Regulation of slow wave frequency by IP 3 -sensitive calcium release in the murine small intestine

• Published in: American journal of physiology: Gastrointestinal and liver physiology Vol. 280; no. 3; pp. G439 - G448
• Main Authors: Malysz, John, Donnelly, Graeme, Huizinga, Jan D.
• Format: Journal Article
• Language: English
• Published: 01.03.2001
• ISSN: 0193-1857; 1522-1547
• DOI: 10.1152/ajpgi.2001.280.3.G439

Slow waves determine frequency and propagation characteristics of contractions in the small intestine, yet little is known about mechanisms of slow wave regulation.
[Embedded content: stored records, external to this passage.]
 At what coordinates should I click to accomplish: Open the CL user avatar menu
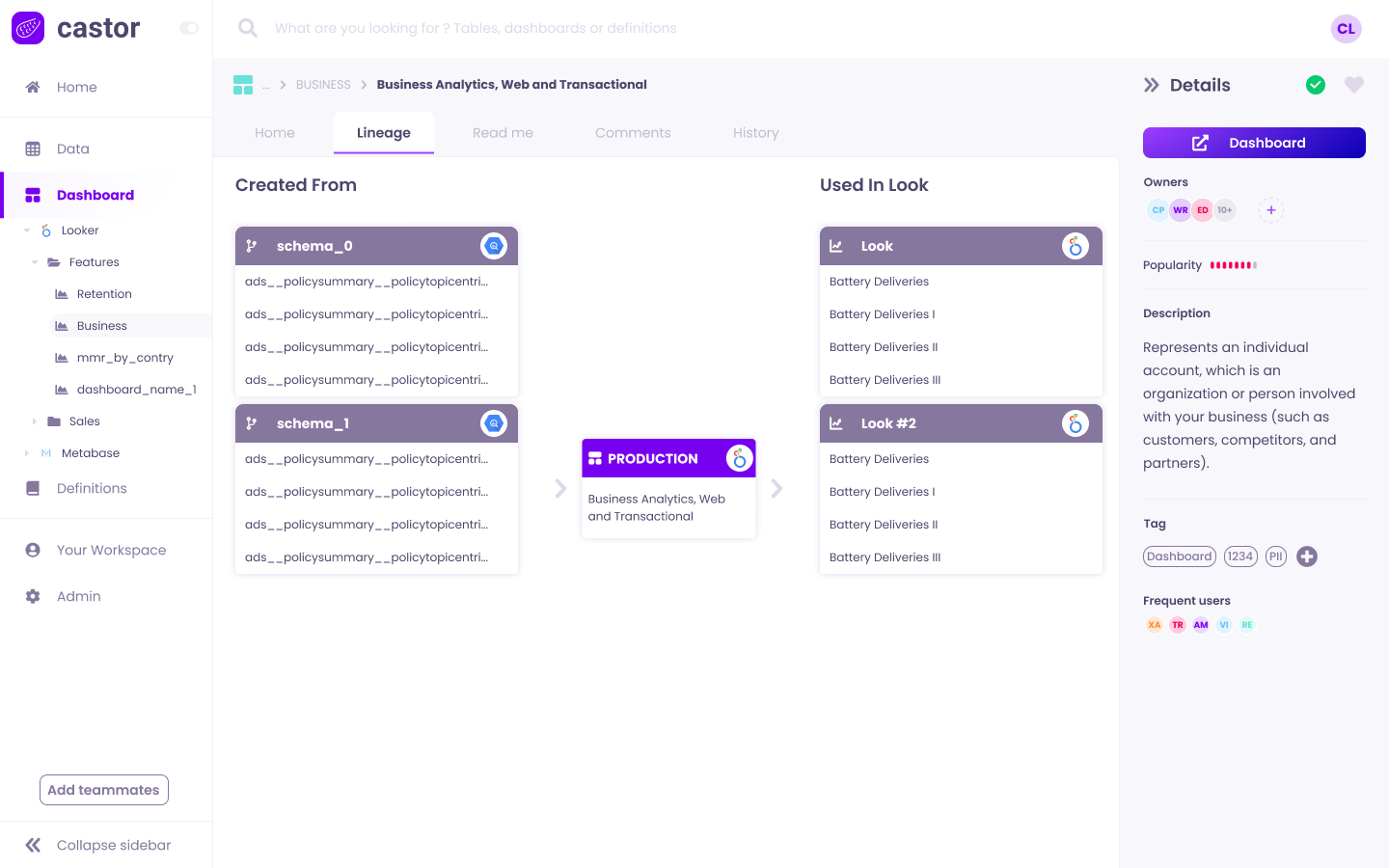pos(1346,29)
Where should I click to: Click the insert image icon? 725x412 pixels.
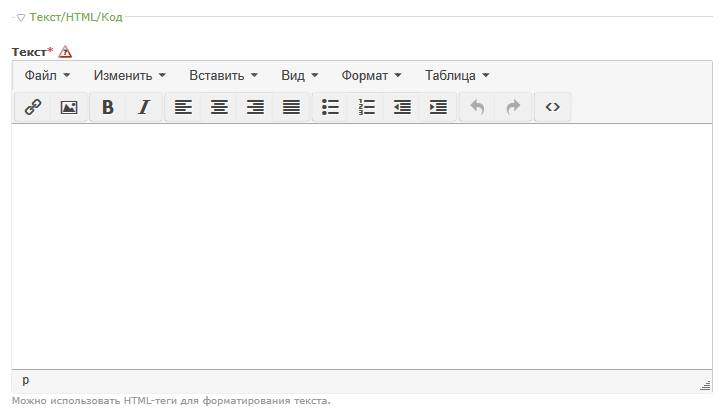[x=69, y=107]
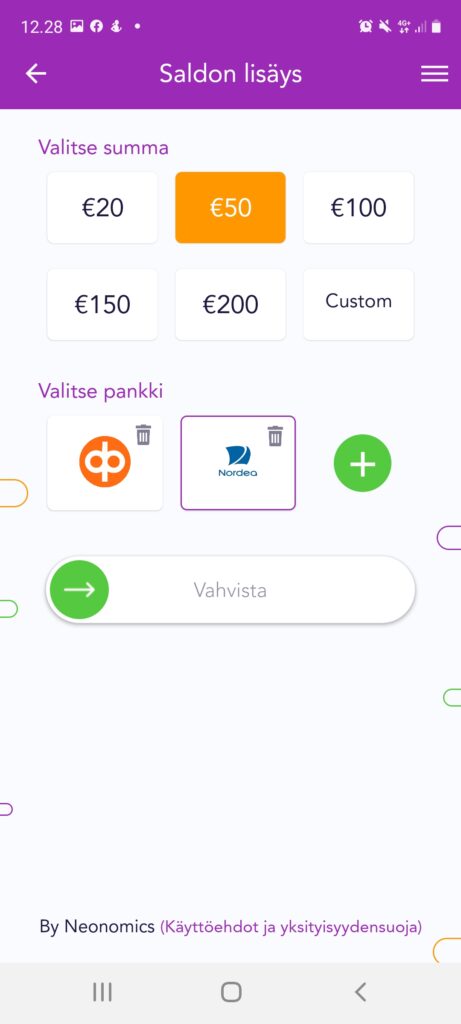Open Käyttöehdot ja yksityisyydensuoja link

(291, 927)
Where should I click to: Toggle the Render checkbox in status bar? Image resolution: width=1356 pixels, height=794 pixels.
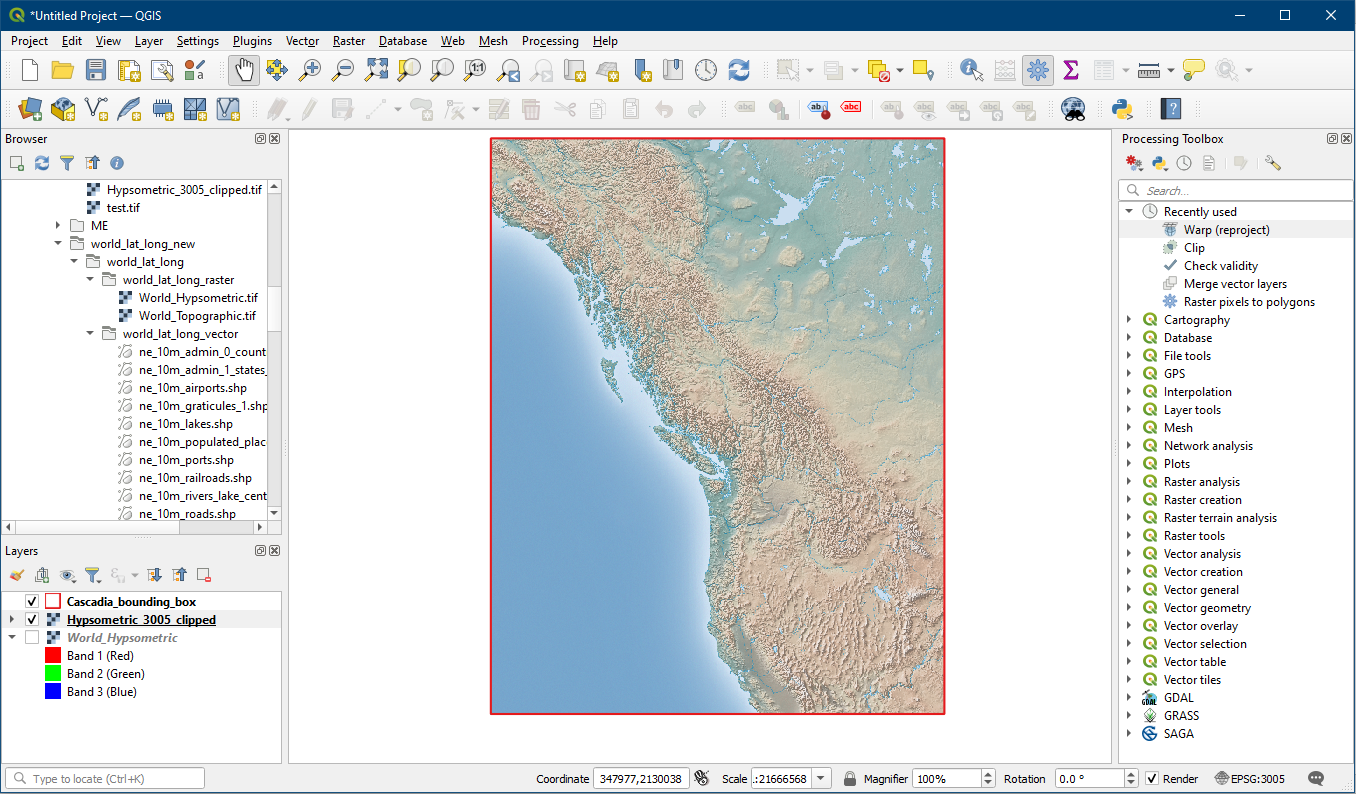[1152, 779]
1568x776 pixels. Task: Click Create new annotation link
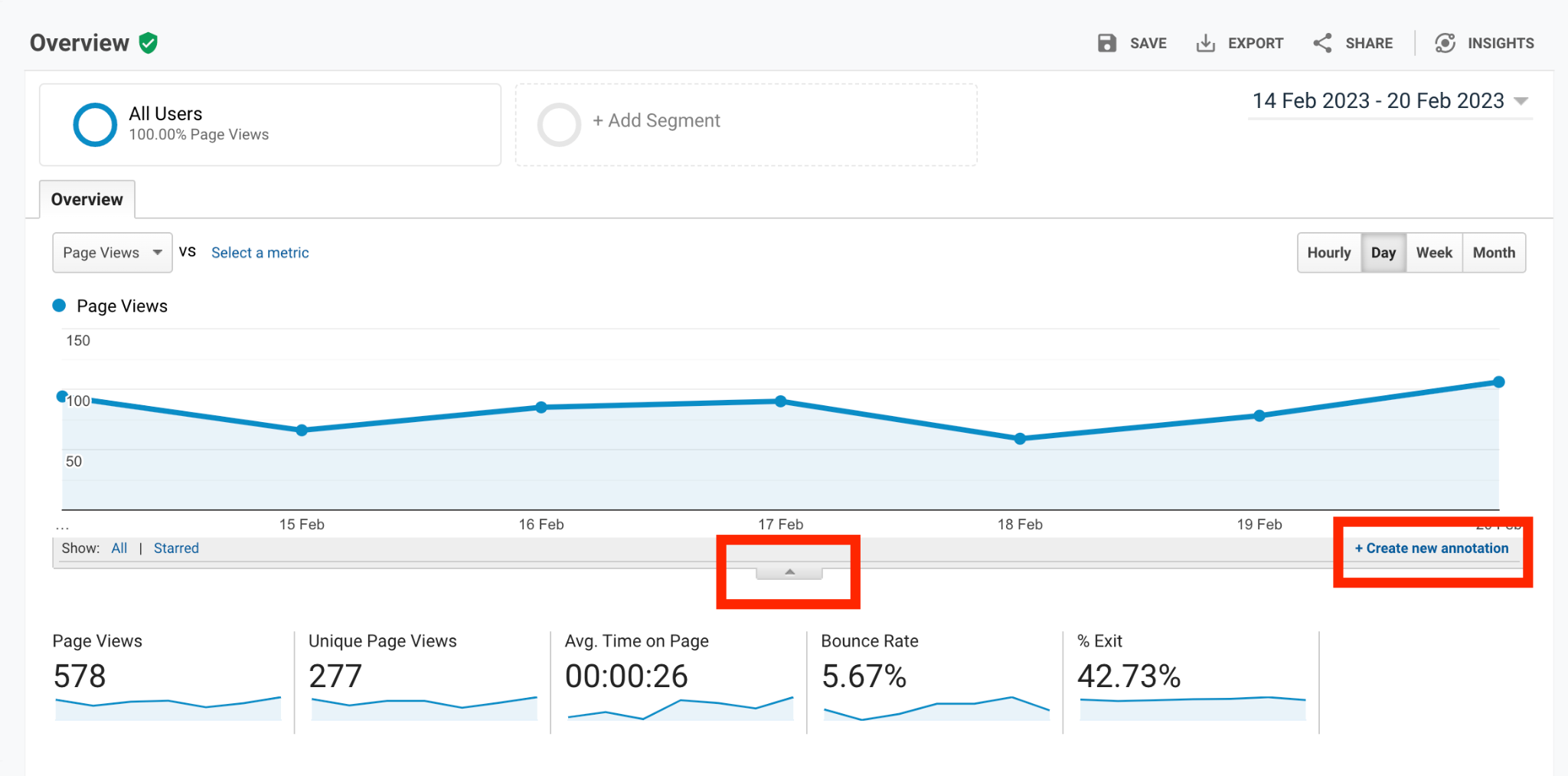tap(1432, 548)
We propose a role for intracellular Ca 2+ , inositol 1,4,5,-trisphosphate (IP 3 )-sensitive Ca 2+ release, and sarcoplasmic reticulum (SR) Ca 2+ content in the regulation of slow wave frequency because 1) 1,2-bis(2-aminophenoxy)ethane- N,N,N′,N′-tetraacetic acid-AM, a cytosolic Ca 2+ chelator, reduced the frequency or abolished the slow waves; 2) thapsigargin and cyclopiazonic acid (CPA), inhibitors of SR Ca 2+ -ATPase, decreased slow wave frequency; 3) xestospongin C, a reversible, membrane-permeable blocker of IP 3 -induced Ca 2+ release, abolished slow wave activity; 4) caffeine and phospholipase C inhibitors (U-73122, neomycin, and 2-nitro-4-carboxyphenyl- N, N-diphenylcarbamate) inhibited slow wave frequency; 5) in the presence of CPA or thapsigargin, stimulation of IP 3 synthesis with carbachol, norepinephrine, or phenylephrine acting on α 1 -adrenoceptors initially increased slow wave frequency but thereafter increased the rate of frequency decline, 6) thimerosal, a sensitizing agent of IP 3 receptors increased slow wave frequency, and 7) ryanodine, a selective modulator of Ca 2+ -induced Ca 2+ release, had no effect on slow wave frequency. In summary, these data are consistent with a role of IP 3 -sensitive Ca 2+ release and the rate of SR Ca 2+ refilling in regulation of intestinal slow wave frequency.